Estamos diante de uma narrativa impactante, permeada de sutilezas formais e reviravoltas estilísitcas. Algo que espelha o talento, a segurança e versatilidade do autor para a criação de mundos inauditos, situações desconcertantes e cenários supra-reais. Levando ao extremo, sem firulas ou mimetismos, não apenas seu experimentalismo de linguagem, mas arroja na justaposição de universos e personagens atípicos, algo que de um lado denuncia o estranhamento e o desconforto de seus protagonistas e da própria realidade, por outro funciona como uma metáfora da vida e da própria civilização, hoje acuada em seus becos sem saída.
É nítida em “Notas de pensamentos incomuns” a sensação de absurdo: o incomum e o inusitado são utilizados como recurso para refletir sobre a própria realidade humana e social, além de expor o deslocamento permanente do ser nesse mundo coisificado, em que morte e vida se banalizam e em que valores são rechaçados na esteira das conveniências de um mundo canibalizado.
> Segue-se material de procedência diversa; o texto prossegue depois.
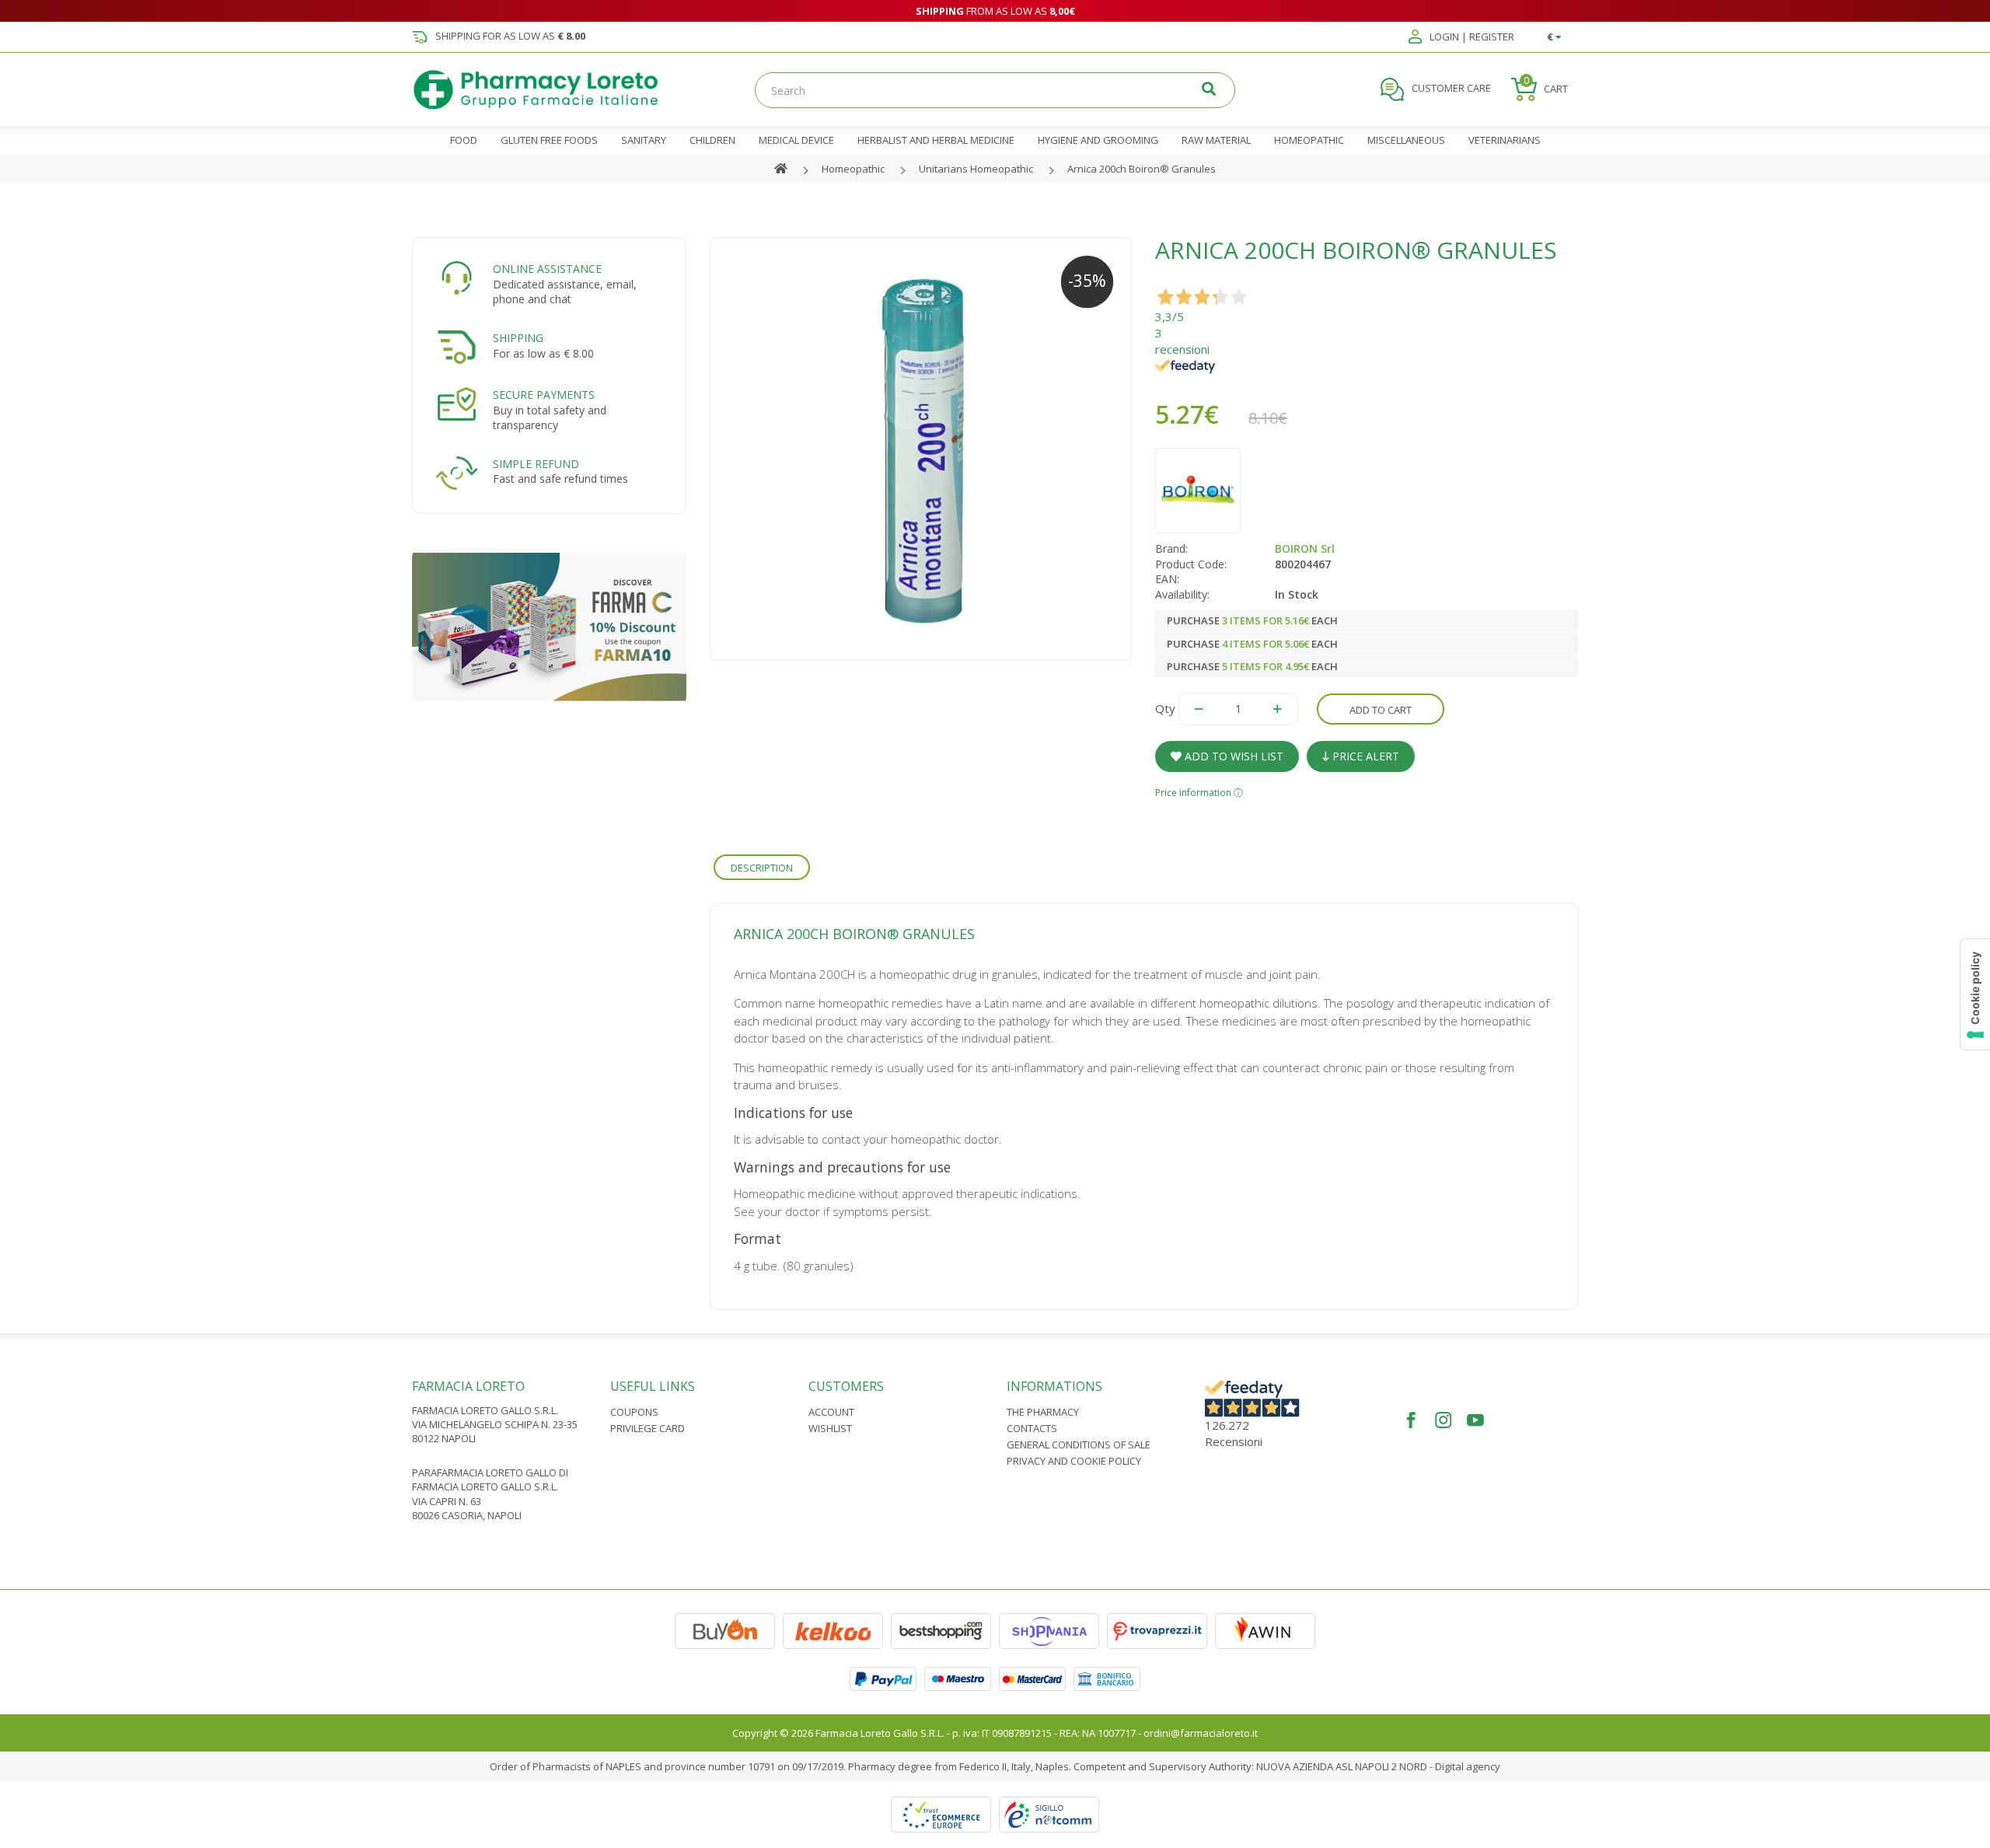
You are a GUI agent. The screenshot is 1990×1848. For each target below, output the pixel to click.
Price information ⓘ (1199, 792)
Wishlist (830, 1428)
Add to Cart (1380, 710)
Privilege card (647, 1428)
Bichos, homens, objetos e sensações confundem-se nessa selva monolítica da existência em que os papeis são trocados e que a natureza é subvertida, o intangível e o palpável permutam de lugar e função, como resultado de um estado de beligerância íntima ou de inquietações e angústias psicológicas, que culminam num processo alucinatório, como o vivido pelo personagem-narrador. O homem bestializado da sociedade de consumo, massificado pelos deuses eletrônicos, aviltado pela avassaladora inconsciência que tudo preside é simbolicamente representado pelo sentimento de abstração que perpassa todo o conjunto ficcional.
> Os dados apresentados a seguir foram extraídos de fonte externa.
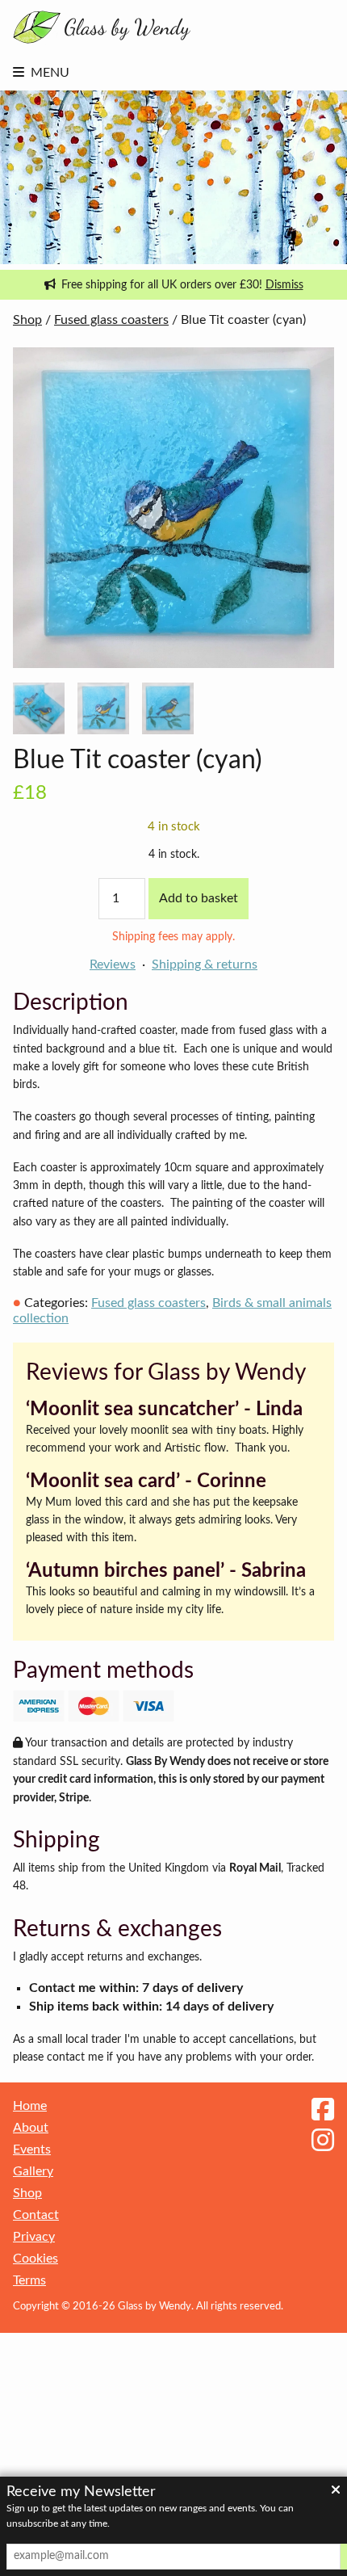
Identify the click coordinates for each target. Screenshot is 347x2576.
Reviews (113, 964)
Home (30, 2105)
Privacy (34, 2236)
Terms (29, 2280)
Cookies (35, 2258)
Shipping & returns (204, 964)
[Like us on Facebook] (322, 2111)
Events (32, 2149)
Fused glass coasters (111, 319)
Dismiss (284, 285)
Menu (50, 72)
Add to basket (198, 898)
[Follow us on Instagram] (322, 2141)
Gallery (33, 2171)
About (30, 2127)
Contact (36, 2214)
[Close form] (336, 2490)
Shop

No livro, os bichos (além dos signos e códigos), assumem uma função mitológica bizarra, apresentando todo um contexto de deturpações fisiológicas, orgânicas e metabólicas – algo entre um transe onírico-psicodélico e o metafísico – como corolário de um ancestral sentimento de não-pertencimento. Postula-se com isso uma outra compreensão do visível (e do risível), na fronteira entre o delírio e a própria loucura da realidade, daí podendo extrair questionamentos, inflexões filosóficas, expansões interpretativas que vão desde uma explicação atípica do comportamento de um animal até o esmiuçamento de um teorema ou de uma fórmula matemática, na tênue fronteira entre a esfinge do desconhecido e o deserto das certezas estabelecidas.
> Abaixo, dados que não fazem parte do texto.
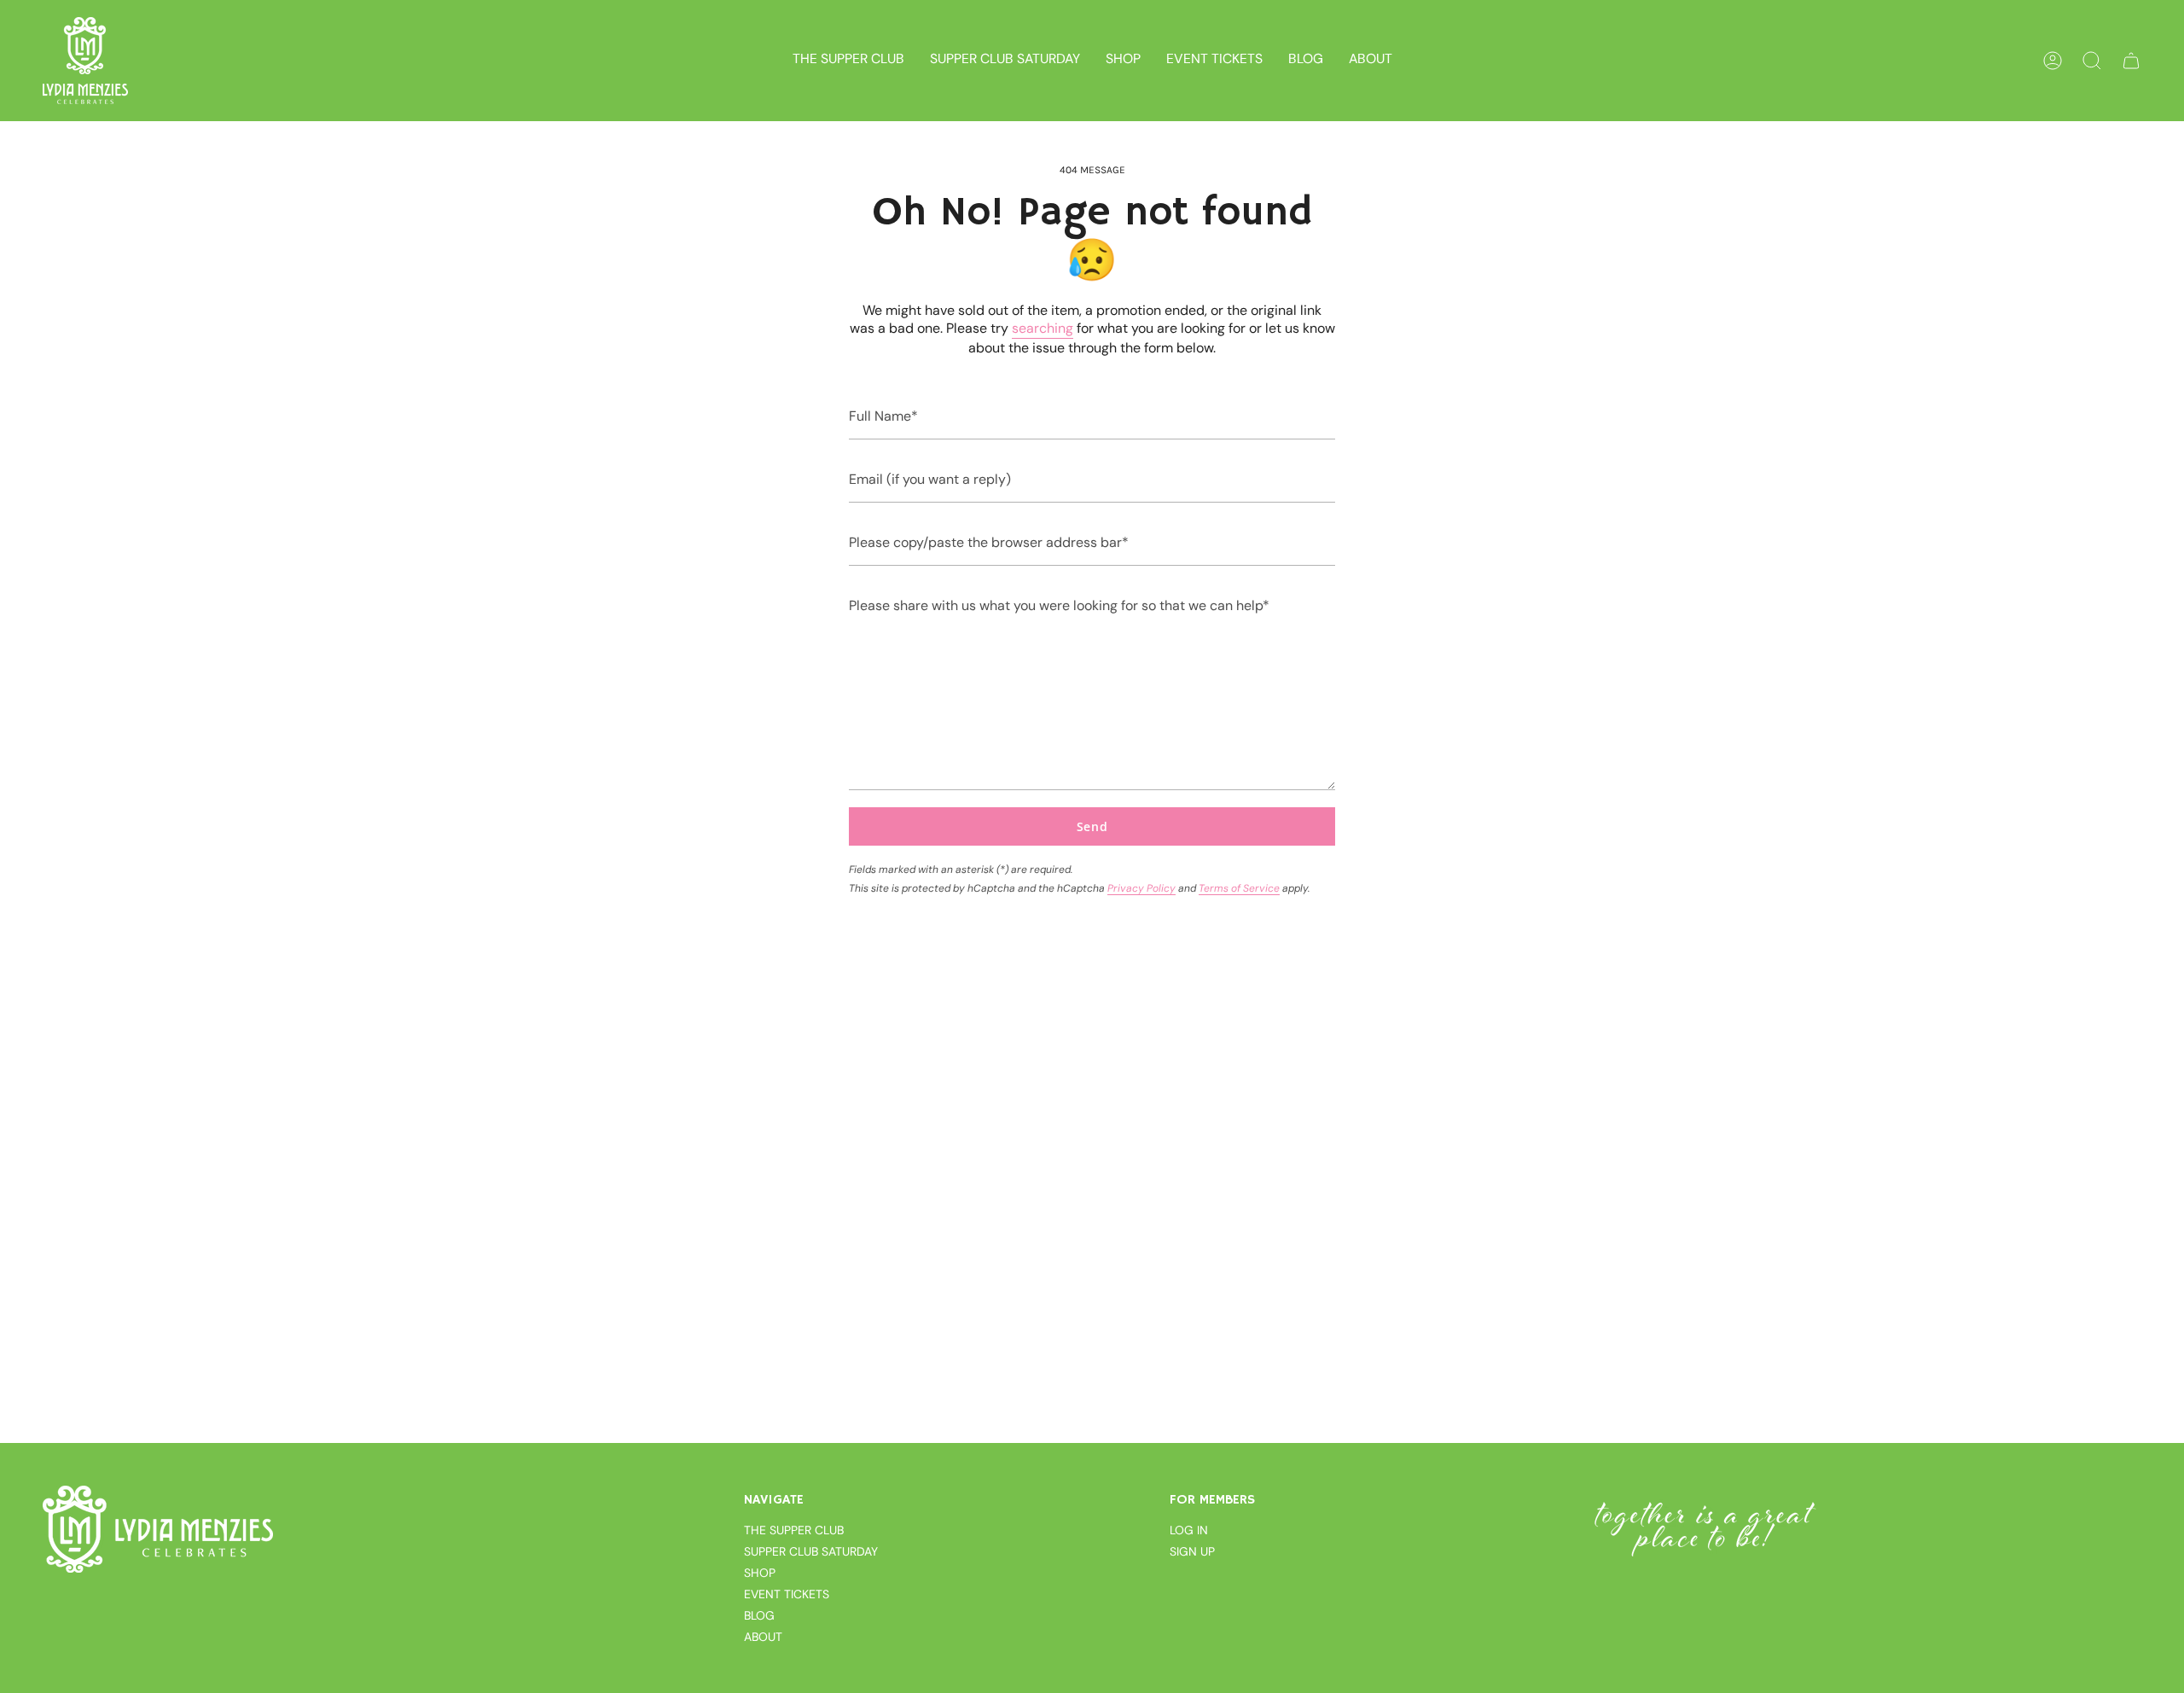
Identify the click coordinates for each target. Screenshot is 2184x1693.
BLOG (759, 1615)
Por trás de todo o arsenal de absurdo e inverossimilhança, o aparato da fantasia comporta um viés de humor e ironia, toda uma maneira de repensar a relação do homem com o meio, com o seu semelhante, com a ordem natural das coisas, violentamente subvertida pelo que chamam de civilização pós-moderna.
A experiência narrativa de Anderson Fonseca nessa fábula do desconforto radicaliza o olhar do autor sobre o mundo que o cerca, coloca em xeque os limites entre o sagrado e o profano, entre a carne e o espírito, entre o homem e o animal, confrontando mundos paradoxais. Mas essa simbiose entre ambientes aparentemente incomunicáveis reforça a implosão dos limites entre a própria arte e a vida, entre o que é essencial/humano e o que é artificial e transitório. A ficção aqui assume o papel catalisador, de assustar o leitor a partir da denúncia de narrador angustiado e perdido das mazelas e impertinências do mundo em que vive(mos). Os seres extraordinários que povoam essa novela são projeções de nossos íntimos desejos, de buscar alternativas para vencer (ou tentar compreender) a nossa finitude e enfrentar a morte (nossa e da civilização).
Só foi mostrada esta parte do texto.